I made my diploma thesis at Lawrence Berkeley National Laboratory, Berkeley, California. I was in the team responsible of the developmenet of the ATLAS Software for the LHC in Cern. The title of my thesis is Inlining Assistance for large-scale object-oriented applications
The goal of this project was to create a C++ analyzer to find the best functions and call sites to inline. The input of the analyzer is a call graph generated by CallGrind of the Valgrind project.
The functions and call sites to inline are computed using a heuristic, called the temperature. This heuristic is based on the cost of calling the given function, the frequency of calls and the size of the function. The cost of calling a function is based on the number of parameters, the virtuality of the function and the shared object the function is located in.
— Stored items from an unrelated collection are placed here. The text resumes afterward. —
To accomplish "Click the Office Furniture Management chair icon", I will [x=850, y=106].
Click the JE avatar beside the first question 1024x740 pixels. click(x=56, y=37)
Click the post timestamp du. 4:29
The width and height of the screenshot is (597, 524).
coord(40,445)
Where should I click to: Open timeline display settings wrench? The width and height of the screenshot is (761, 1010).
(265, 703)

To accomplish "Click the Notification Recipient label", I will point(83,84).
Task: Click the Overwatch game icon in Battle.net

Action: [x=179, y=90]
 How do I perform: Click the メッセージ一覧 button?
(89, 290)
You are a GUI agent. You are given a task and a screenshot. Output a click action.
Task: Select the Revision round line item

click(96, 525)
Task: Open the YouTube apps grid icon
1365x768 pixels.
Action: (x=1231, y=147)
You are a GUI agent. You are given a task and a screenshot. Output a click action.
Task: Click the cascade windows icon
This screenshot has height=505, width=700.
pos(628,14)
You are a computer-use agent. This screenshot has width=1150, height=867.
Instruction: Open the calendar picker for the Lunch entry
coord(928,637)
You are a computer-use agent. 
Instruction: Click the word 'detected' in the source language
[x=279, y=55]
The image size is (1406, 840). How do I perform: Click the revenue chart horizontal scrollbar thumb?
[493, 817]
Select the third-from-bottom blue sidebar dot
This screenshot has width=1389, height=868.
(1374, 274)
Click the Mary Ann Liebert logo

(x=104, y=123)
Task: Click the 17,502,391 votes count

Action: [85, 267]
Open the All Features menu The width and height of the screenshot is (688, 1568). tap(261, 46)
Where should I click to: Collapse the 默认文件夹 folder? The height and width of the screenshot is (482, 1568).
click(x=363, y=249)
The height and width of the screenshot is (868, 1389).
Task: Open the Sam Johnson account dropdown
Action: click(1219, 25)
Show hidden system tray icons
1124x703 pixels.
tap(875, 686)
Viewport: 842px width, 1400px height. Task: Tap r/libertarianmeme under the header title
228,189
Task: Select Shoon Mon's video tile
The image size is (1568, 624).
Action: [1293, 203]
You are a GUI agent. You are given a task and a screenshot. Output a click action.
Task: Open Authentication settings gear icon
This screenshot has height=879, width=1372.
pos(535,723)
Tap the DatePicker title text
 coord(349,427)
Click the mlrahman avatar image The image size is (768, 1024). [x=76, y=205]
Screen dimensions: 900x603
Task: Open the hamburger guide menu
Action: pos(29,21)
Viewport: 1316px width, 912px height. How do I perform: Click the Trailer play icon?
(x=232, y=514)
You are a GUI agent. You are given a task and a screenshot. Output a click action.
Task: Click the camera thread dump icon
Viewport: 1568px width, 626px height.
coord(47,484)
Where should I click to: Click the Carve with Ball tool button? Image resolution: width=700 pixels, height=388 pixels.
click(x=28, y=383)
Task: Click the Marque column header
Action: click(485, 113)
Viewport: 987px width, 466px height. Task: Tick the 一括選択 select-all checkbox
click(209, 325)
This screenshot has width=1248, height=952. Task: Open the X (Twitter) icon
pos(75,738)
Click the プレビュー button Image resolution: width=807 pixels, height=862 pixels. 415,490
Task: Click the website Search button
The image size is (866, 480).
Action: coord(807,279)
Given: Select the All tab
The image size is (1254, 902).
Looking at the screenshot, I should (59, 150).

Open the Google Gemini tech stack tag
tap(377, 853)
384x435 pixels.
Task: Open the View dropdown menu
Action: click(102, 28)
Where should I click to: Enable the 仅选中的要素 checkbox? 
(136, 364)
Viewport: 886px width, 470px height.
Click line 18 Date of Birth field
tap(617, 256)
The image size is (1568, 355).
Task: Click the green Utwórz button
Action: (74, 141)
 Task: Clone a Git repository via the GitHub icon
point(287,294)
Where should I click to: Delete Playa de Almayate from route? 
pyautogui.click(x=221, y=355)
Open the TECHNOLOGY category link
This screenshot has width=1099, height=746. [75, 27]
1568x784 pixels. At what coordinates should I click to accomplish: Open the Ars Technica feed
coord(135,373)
The analyzer is also able to find clusters of call sites. A cluster is a set of hot call sites related to each other. It can also finds the functions that should be moved from one library to the other or the function that should not be virtual by testing the use of each function in a class hierarchy.
To achieve this project, it has been necessary to study in details how a function is called on the Linux platform. The inlining optimization has also been studied to know what were the advantages and the problems of this technique.
To retrieve the information about the sizes and the virtuality of the function, it has been necessary to read the shared libraries and executables files. For that, we used libelf. The virtuality of a function is calculated by reading each virtual table and searching for the function in the virtual tables content.
The graph manipulation is made by the Boost Graph Library. As it was an advanced library, it has helped me improving my skills in specific topics like templates, traits or Template Metaprogramming.
The analyzer is able to run on the Linux platform on any program that has been compiled using gcc.
We have tested the analyzer on the CLang compiler and have been able to obtain these results :
Cluster 1 and 2 indicates that we have inlined the first, respectively the second, cluster. Callsites_5 indicates that the first five call sites have been inlined and Functions_3 indicates that we inlined the first three functions. As we can see, the results are not really impressive, but we have only done inlining. Moreover, in some large applications, even little savings are really interesting. For example, in the ATLAS software, 1% of saving represents 100K$/year.
Here is the base outline of my work:
- Analysis : Function Call, Inlining, Compiler Inlining
- Information Extraction : Graph manipulation, parsing object files
- Information analysis : Heuristc, library issues, clustering, virtual hierarchy issues
- Tests : Tests on CLang, Tests on ATLAS
- Performance analysis : Performance of the analyzer
- Tools : Application used during the project